Ayrıca, koronavirüs salgını sonrasında birçok mahallede mağazaların yerini bar ve restoranların aldığını ve bu mahallelerin dönüşümünü hızlandırdığını da sözlerine ekledi.


Şehrin turizm sitesi YesMilano'ya göre, geçen yıl Milano'ya yaklaşık 8,5 milyon ziyaretçi geldi – geceyi orada geçirmeyenler hariç. Ulusal istatistik kurumu Istat'a göre bu sayı, 2004'te Milano'da kalan 3,2 milyon ve 2016'da beş milyon olan ziyaretçi sayısından çok daha fazlaydı.

Milano'nun kalan en güzel iki kanalının etrafında kurulmuş eski bir işçi sınıfı mahallesi olan Navigli bölgesi, pitoresk köprülerle büyüleyici köhne bir bölgeden restoranlarla dolu popüler bir bölgeye dönüşerek şehirdeki en derin değişimlerden bazılarına tanık oldu. ve barlar.
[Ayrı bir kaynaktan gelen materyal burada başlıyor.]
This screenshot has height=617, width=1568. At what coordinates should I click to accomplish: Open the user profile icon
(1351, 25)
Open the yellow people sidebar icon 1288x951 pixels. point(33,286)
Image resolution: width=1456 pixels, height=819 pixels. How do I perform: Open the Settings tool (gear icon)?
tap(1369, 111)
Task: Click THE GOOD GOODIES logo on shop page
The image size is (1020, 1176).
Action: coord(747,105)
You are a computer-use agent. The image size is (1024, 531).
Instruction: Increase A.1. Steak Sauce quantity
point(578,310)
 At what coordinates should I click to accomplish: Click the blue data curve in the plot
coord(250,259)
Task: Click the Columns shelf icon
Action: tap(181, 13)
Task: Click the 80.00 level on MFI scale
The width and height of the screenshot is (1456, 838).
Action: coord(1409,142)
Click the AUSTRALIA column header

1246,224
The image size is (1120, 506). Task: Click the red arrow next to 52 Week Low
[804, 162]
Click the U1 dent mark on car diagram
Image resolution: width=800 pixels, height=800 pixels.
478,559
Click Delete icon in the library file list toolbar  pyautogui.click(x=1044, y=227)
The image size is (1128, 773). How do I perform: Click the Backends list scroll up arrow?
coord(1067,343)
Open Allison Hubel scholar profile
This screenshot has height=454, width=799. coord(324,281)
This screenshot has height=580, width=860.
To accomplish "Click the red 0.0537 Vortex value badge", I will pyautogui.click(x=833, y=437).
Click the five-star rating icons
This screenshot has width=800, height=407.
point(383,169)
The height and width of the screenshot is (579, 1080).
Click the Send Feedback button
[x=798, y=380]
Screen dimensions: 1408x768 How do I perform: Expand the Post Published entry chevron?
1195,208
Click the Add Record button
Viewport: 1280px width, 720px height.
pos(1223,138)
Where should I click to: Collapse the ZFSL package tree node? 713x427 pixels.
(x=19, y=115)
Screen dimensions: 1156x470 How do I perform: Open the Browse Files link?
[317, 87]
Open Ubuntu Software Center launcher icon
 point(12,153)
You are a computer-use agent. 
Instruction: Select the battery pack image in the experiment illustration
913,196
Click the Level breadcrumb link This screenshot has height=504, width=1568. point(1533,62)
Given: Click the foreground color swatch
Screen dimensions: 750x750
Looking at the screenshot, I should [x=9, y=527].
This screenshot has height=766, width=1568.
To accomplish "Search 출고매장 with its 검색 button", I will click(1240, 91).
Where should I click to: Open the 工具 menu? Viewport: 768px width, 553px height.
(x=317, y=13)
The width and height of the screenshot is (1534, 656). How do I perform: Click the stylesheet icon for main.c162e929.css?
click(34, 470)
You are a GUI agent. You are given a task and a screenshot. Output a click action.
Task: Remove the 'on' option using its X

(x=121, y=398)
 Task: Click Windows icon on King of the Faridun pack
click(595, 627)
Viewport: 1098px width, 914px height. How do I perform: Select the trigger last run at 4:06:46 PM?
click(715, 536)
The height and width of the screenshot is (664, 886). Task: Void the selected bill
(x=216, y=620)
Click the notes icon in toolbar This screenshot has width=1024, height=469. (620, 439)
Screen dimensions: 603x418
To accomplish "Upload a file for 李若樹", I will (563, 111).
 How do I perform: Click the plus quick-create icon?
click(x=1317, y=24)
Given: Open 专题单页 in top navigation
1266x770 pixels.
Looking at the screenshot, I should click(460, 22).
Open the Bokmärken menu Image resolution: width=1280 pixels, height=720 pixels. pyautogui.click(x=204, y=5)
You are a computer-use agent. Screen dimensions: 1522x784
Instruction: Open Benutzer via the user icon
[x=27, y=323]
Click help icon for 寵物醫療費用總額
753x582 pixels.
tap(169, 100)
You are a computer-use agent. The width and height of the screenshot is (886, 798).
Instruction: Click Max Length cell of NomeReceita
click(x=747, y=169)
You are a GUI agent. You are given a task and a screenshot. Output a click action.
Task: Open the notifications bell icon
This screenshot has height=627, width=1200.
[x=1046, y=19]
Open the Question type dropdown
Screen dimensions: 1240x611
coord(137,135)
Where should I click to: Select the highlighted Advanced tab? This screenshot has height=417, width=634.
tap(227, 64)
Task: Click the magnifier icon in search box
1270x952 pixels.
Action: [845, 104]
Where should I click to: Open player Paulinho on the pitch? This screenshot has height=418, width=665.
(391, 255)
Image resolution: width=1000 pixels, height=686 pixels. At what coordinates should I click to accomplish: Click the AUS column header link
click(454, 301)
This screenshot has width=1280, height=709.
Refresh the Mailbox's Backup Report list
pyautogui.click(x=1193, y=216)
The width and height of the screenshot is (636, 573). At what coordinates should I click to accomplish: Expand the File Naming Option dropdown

Bölge sakinleri, artan kiralar ve genel kaos nedeniyle sanatçılar ve zanaatkarlar da dahil olmak üzere pek çok kişinin kaçmaya zorlanması nedeniyle bölge sakinlerine hizmet veren dükkanların kapandığını söylüyor.

Navigli komitesinden Bayan Valassina, “Mahallenin ruhu artık çok farklı” dedi. “Şehir yetkilileri soylulaştırma fikrini destekledi çünkü bunu olumlu bir hedef olarak değerlendirdiler. Bunun yerine mahallenin DNA’sını değiştirdiler.”


Geçtiğimiz akşam, turist, öğrenci ve yerel halktan oluşan bir kalabalık, bira, şarap veya kokteyl sunan tabelaların yanından geçerek kanal boyunca gezindi. Barlar hızla doldu ve taşan kalabalık yandaki sokağa taşarak yoldan geçenleri kalabalığın arasından slalom yapmaya zorladı.

Bazı genç eğlenceciler yeni yasanın etkililiği konusunda şüpheleri olduğunu söyledi.

“Gençler zaten ne yapıyorsa onu yapacaklar; Sorunu aşmanın farklı yollarını bulacaklar,” dedi aslen Dakar, Senegalli olan ve bir moda markasında stajyer olan ve beş yıldır Milano'da yaşayan 24 yaşındaki Albassa Wane.